Limestone led after a quarter and a half, 12-9. (Good grief.) Morton needed an 11-2 run to take a 20-14 halftime lead.
Well, so what’s Becker say to his players in the locker room?
Not much. He’d seen his players flat and dull, no one showing any signs of energy or enthusiasm. No sense talking X’s and O’s to people going through the motions. (9 points in the first 12 minutes???) “So I asked the team, ‘What are your thoughts?’”
Raquel Frakes, one of the team’s five seniors, had thoughts. “I said, ‘They’re getting offensive rebounds, they’re making hustle plays, they’re out-working us.’ It was a loss of our culture.”
Becker’s locker-room speech finally came down to two words: “Fix it.”
Fix it they did. Coming off the second quarter’s 11-2 run, they opened the third on a 13-3 run. Addy Engel began it with a free throw, Frakes added a layup, Graci Junis a 15-footer, and Katie Krupa the last eight points. In those nine minutes, Morton outscored Limestone, 24-5. (More like it.)
In tomorrow night’s semifinal, Morton plays Metamora, which comes in on a seven-game winning streak, including tonight’s 44-26 victory over Canton. The Potters have beaten Metamora twice this winter, neither time easily.
“They’re physical, aggressive, and talented,” Becker said. “We can’t play just a half of basketball.”
Oh. Wait. I didn’t mention tonight’s national anthem singer. Every Seniors Night for a long time, assistant coach Bill Davis did it. Then he went and retired from coaching to his day job, delivering mail in Bloomington. But there he was tonight, happily in full voice, and I asked if he’d been practicing for his Sinatra-like comeback.
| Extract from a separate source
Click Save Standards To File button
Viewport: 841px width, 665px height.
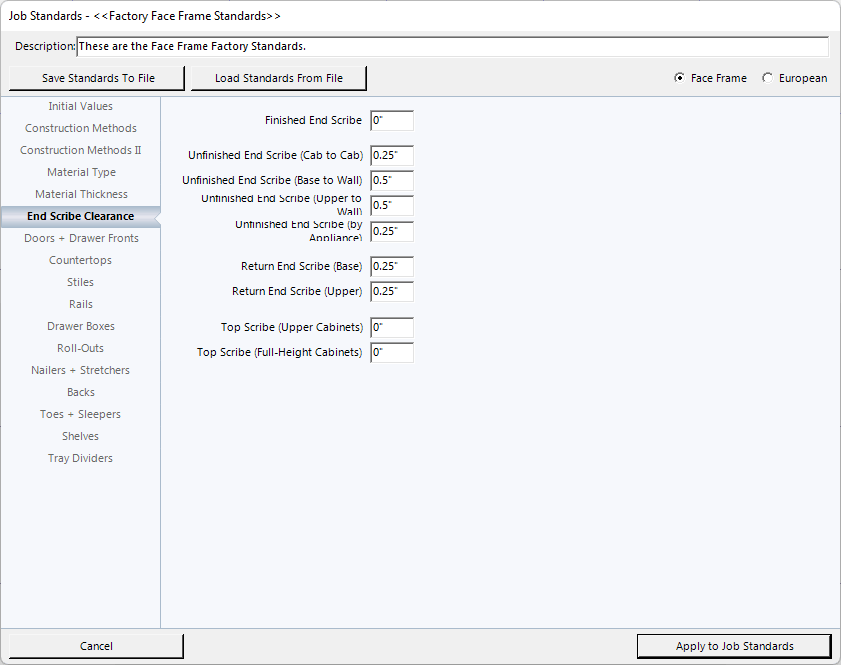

“I haven’t sung it since last season,” he said, “except for three or four times in the mail truck.”
Krupa led Morton’s scoring tonight with 13. Frakes had 12 (two with a spin move in the paint and layup with her off hand that caused Old Coach Davis to say, “Vintage Rocky!”) Paige Griffin scored 8, Junis 6, Maggie Hobson 5, Cailyn Cowley 4, Engel 3, and Sedona McCartney and Paige Chapin 2 each.